In 1968, Wallace warned about the pseudo-intellectuals, “the liberals and the left-wingers” and the bearded college professors who couldn’t park their bicycles straight. In 2024, the bogeymen are the “woke liberals,” the communists and the trans activists. Different names but the same target.
Like Trump, Wallace taunted and ridiculed his political opponents ... but then again, he never called them “an enemy within” or threatened his political opponents with retribution. He even accepted his electoral defeat in 1968.
Wallace was one of the most openly racist politicians in modern American history (he said in almost every speech that he never said a derogatory word about any person “because of race, color, creed, religions or national origin,” which might have been true in public, but certainly wasn’t in private). His speeches were full of racial tropes. In Alabama he was an avowed white supremacist — though he toned that down when he campaigned for president.
Still, even Wallace was rarely as ostentatiously racist as Trump. The kind of crude humor at Trump’s MSG hatefest, like calling Puerto Rico “a garbage island,” comparing Kamala Harris to a “prostitute” or calling her the “Antichrist,” likely wouldn’t have occurred at a Wallace rally (though when Wallace spoke, the chances that a full-fledged melee would take place were much more likely).

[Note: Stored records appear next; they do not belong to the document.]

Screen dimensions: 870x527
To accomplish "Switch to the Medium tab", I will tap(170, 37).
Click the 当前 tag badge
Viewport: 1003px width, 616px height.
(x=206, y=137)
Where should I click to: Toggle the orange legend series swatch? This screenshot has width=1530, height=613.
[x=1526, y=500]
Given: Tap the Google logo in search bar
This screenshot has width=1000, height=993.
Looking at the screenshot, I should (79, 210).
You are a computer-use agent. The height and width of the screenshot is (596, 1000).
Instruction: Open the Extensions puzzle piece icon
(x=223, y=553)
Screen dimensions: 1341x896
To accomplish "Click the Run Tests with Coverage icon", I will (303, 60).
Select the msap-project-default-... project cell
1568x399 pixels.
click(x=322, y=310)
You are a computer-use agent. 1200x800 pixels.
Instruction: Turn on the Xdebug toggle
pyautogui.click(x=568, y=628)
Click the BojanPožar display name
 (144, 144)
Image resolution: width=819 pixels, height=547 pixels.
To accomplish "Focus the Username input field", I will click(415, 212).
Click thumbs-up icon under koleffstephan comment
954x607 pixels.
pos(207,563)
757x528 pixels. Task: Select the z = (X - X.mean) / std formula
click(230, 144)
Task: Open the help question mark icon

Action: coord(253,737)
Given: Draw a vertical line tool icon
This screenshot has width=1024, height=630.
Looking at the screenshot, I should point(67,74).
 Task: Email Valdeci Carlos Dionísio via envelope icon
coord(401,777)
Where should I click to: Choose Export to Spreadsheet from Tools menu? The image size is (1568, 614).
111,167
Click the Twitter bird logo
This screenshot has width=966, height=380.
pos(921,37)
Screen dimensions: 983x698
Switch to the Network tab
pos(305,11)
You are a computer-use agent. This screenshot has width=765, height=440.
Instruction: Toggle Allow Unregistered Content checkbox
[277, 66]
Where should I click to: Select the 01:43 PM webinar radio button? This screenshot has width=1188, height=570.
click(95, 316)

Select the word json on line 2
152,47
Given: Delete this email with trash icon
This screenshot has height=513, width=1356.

Like Trump, Wallace taunted and ridiculed his political opponents ... but then again, he never called them an ‘enemy within.’
But one of the biggest differences between Wallace and Trump is their positions within the political ecosystem. Wallace was an outsider, vilified by liberals and distrusted by conservatives (albeit as much for his liberal economic positions as his racial views). Moderate Republicans (yes, they once existed) who believed that the GOP should seek the support of Black voters were outraged by Wallace’s overtly racist appeals.Wallace ran as a third-party candidate in 1968, and though he had one of the best third-party results in American political history, he still received only 13.5% of the vote. Though he was a Democrat (an essential political affiliation in the Deep South), he was largely shunned by the national Democratic Party, even when he joined the party and ran for president as a Democrat in 1972. Republicans, over time, adopted his rhetorical flourishes, his conservative populism and his attacks on “big government.” But they went out of the way to use a dog whistle rather than Wallace’s train whistle. (It is important to note that Wallace, running for president again in 1972, survived an assassination attempt, which led him to become a born-again Christian and renounce his past racist and segregationist views.)
In short, Wallace succeeded in influencing the political debate ... but enjoyed none of his own political success. Nearly five decades later, his political toxicity and his divisive rhetoric haven’t been dispatched to the ash can of history. Instead, it has been adopted and weaponized by the modern Republican Party.
On Sunday night at Madison Square Garden, Donald Trump didn’t just step in George Wallace’s shoes. He put on a much bigger and uglier pair.